Así como Mayer describió las fortalezas que le brindó el género en su recorrido artístico, también marcó las principales barreras que aparecen como consecuencia de las preconcepciones que existen en nuestro país en torno a este tipo de teatro.

“En Argentina hay un prejuicio muy grande hacia el musical, sobre todo con una teoría que no siempre es correcta, ya que no se puede generalizar, que dice que la gente del musical no actúa. Entonces, eso te juega inmediatamente en contra porque hay mucha gente talentosa del género que actúa muy bien y con ese rótulo es difícil poder trasladarse a otros lugares”, explicó. “Por suerte, pude hacer Casi normales que me permitió lucir una faceta más actoral, más allá de lo vocal, y eso me dio otras chances. Aparte, yo me moví para conseguir oportunidades en el cine y la televisión. Creo que es una cuota de esfuerzo y otra de destino”, añadió.

En cine, Matías participó de Dolores (2016), dirigida por Juan Dickinson y en Maracaibo (2017), a cargo de Miguel Ángel Rocca. Asimismo, en televisión formó parte del elenco de ficciones como Historia de un clan (2015), Un gallo para Esculapio (2017) y Cuéntame cómo pasó (2017).

AGENDA ARTÍSTICA

En cuanto a su futuro artístico, el actor inició el rodaje de la serie Millenials (2018), que se transmitirá por el nuevo canal de aire Net TV. Allí interpreta a Rodrigo, que comparte reparto con los personajes a cargo de Juan Manuel Guilera, Nicolás Riera, Noelia Marzol, Laura Laprida y Johanna Francella.

“Es una historia que trata un poco la generación nuestra, entre los veinte y treinta años. Se centra en tres chicos que se conocen en una oficina compartida, donde sus historias se cruzan y las de sus novias también. Muestra la manera que tiene esta generación de ver la vida y cómo trata de adaptar el mundo a sus necesidades”, adelantó Mayer.

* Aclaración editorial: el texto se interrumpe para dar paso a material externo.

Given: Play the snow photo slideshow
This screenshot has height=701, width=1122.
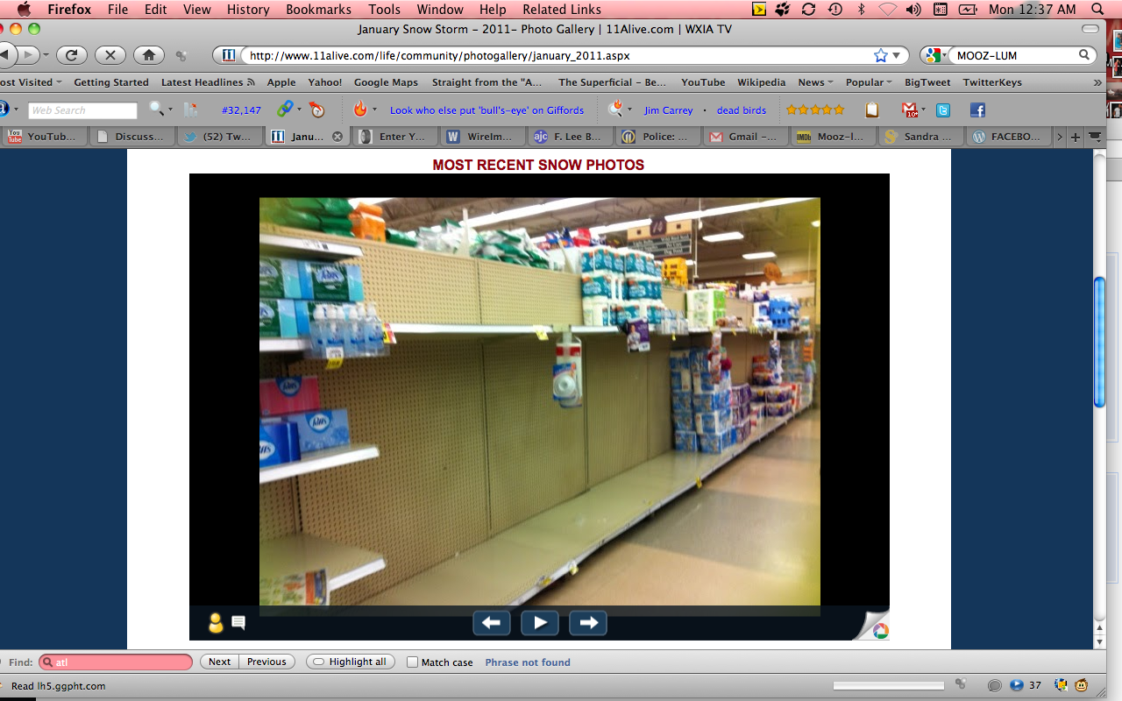Looking at the screenshot, I should coord(540,623).
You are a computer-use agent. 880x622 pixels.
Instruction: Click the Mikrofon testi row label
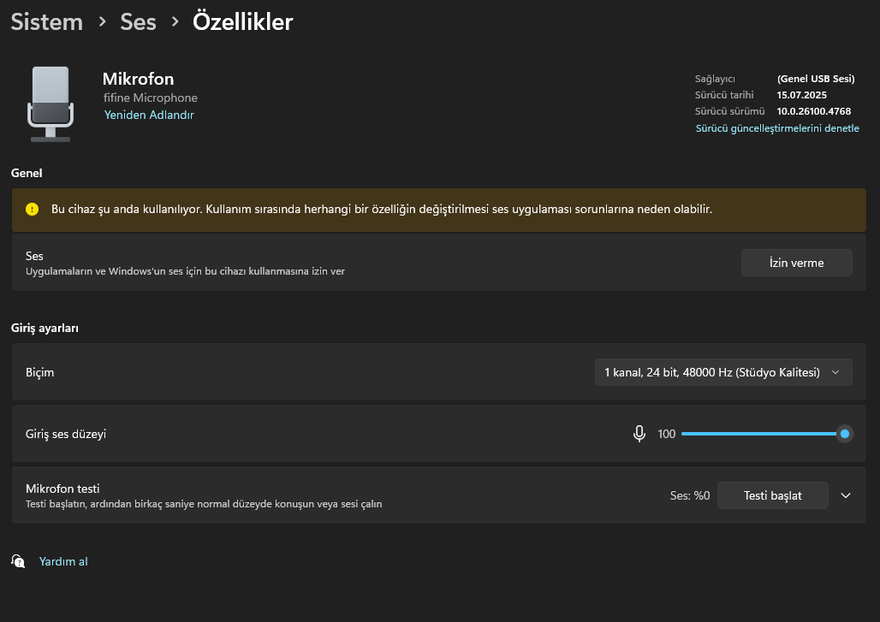[x=62, y=489]
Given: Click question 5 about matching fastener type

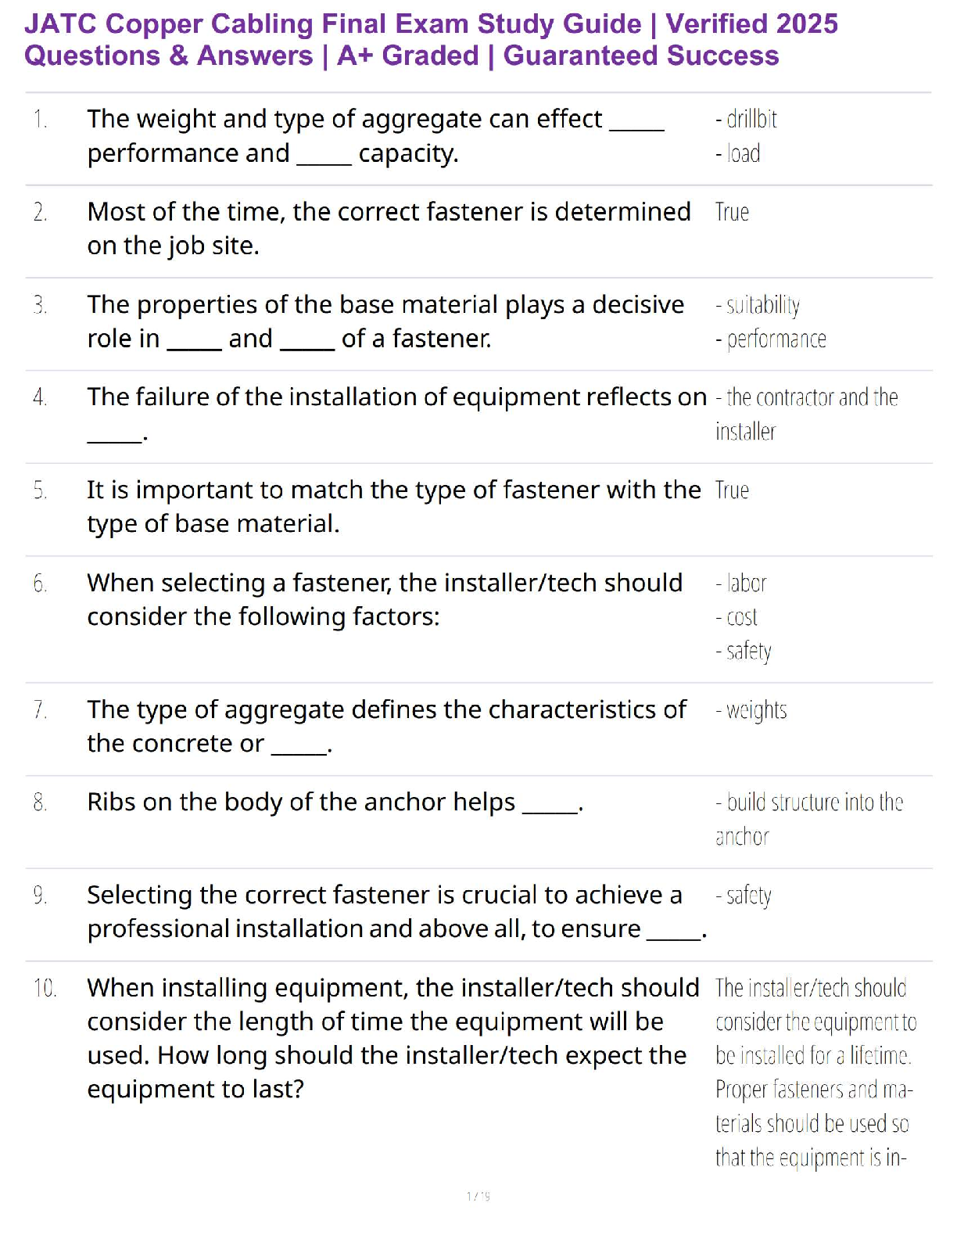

Por otro lado, el actor espera el 16 de octubre, ya que ese día se estrenará la segunda temporada de Un gallo para esculapio (2018), dirigida por Bruno Stagnaro, en la que vuelve a dar vida al Dr. Alejandro Piccione. En lo que refiere al ámbito teatral, protagoniza nuevamente el espectáculo Permetum, escrito y dirigido por Peter Lanzani y Guido Pietranera, que se presentará durante este mes en Microteatro Buenos Aires.